**TASK GOAL:** What follows is a set of records, each of which is to be written out exactly.

**PROVIDED RECORDS:**

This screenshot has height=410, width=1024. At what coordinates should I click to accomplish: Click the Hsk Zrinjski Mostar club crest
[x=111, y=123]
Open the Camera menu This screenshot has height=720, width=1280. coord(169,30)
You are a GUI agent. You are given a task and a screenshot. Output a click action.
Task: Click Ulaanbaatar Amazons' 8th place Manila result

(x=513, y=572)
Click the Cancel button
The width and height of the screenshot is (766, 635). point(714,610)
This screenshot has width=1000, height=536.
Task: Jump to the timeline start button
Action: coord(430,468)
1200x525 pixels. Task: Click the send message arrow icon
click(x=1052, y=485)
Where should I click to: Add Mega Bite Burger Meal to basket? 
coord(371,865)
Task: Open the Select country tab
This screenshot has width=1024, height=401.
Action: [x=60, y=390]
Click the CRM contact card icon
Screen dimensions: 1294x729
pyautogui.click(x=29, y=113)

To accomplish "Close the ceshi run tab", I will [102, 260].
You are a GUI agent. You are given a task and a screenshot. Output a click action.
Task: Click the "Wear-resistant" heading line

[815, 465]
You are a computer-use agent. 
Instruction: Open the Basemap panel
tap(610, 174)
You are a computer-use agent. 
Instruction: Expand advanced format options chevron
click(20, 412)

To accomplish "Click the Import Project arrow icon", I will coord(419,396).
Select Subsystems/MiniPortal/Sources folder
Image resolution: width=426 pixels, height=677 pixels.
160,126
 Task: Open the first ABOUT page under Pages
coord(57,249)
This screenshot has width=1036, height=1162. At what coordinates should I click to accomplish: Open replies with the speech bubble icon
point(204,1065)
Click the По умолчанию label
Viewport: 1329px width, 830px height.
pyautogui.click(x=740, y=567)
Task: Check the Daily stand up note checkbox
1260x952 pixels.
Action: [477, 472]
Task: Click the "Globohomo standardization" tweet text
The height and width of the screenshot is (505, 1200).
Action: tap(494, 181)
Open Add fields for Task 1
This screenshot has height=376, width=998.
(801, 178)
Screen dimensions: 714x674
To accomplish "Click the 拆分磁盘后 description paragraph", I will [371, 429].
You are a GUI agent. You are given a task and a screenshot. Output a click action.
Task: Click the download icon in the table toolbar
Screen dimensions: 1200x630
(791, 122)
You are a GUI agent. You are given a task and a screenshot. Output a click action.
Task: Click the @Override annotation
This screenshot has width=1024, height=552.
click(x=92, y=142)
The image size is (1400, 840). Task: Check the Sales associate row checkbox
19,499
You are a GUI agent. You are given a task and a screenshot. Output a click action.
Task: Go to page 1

**ANSWER BOX:**
This screenshot has height=410, width=1024. At what coordinates should I click to accomplish: Click the Hsk Zrinjski Mostar club crest
[x=111, y=123]
Open the Camera menu This screenshot has height=720, width=1280. coord(169,30)
You are a GUI agent. You are given a task and a screenshot. Output a click action.
Task: Click Ulaanbaatar Amazons' 8th place Manila result

(x=513, y=572)
Click the Cancel button
The width and height of the screenshot is (766, 635). point(714,610)
This screenshot has width=1000, height=536.
Task: Jump to the timeline start button
Action: coord(430,468)
1200x525 pixels. Task: Click the send message arrow icon
click(x=1052, y=485)
Where should I click to: Add Mega Bite Burger Meal to basket? 
coord(371,865)
Task: Open the Select country tab
This screenshot has width=1024, height=401.
Action: [x=60, y=390]
Click the CRM contact card icon
Screen dimensions: 1294x729
pyautogui.click(x=29, y=113)

To accomplish "Close the ceshi run tab", I will [102, 260].
You are a GUI agent. You are given a task and a screenshot. Output a click action.
Task: Click the "Wear-resistant" heading line

[815, 465]
You are a computer-use agent. 
Instruction: Open the Basemap panel
tap(610, 174)
You are a computer-use agent. 
Instruction: Expand advanced format options chevron
click(20, 412)

To accomplish "Click the Import Project arrow icon", I will coord(419,396).
Select Subsystems/MiniPortal/Sources folder
Image resolution: width=426 pixels, height=677 pixels.
160,126
 Task: Open the first ABOUT page under Pages
coord(57,249)
This screenshot has width=1036, height=1162. At what coordinates should I click to accomplish: Open replies with the speech bubble icon
point(204,1065)
Click the По умолчанию label
Viewport: 1329px width, 830px height.
pyautogui.click(x=740, y=567)
Task: Check the Daily stand up note checkbox
1260x952 pixels.
Action: [477, 472]
Task: Click the "Globohomo standardization" tweet text
The height and width of the screenshot is (505, 1200).
Action: tap(494, 181)
Open Add fields for Task 1
This screenshot has height=376, width=998.
(801, 178)
Screen dimensions: 714x674
To accomplish "Click the 拆分磁盘后 description paragraph", I will [371, 429].
You are a GUI agent. You are given a task and a screenshot. Output a click action.
Task: Click the download icon in the table toolbar
Screen dimensions: 1200x630
(791, 122)
You are a GUI agent. You are given a task and a screenshot. Output a click action.
Task: Click the @Override annotation
This screenshot has width=1024, height=552.
click(x=92, y=142)
The image size is (1400, 840). Task: Check the Sales associate row checkbox
19,499
You are a GUI agent. You are given a task and a screenshot. Output a click action.
Task: Go to page 1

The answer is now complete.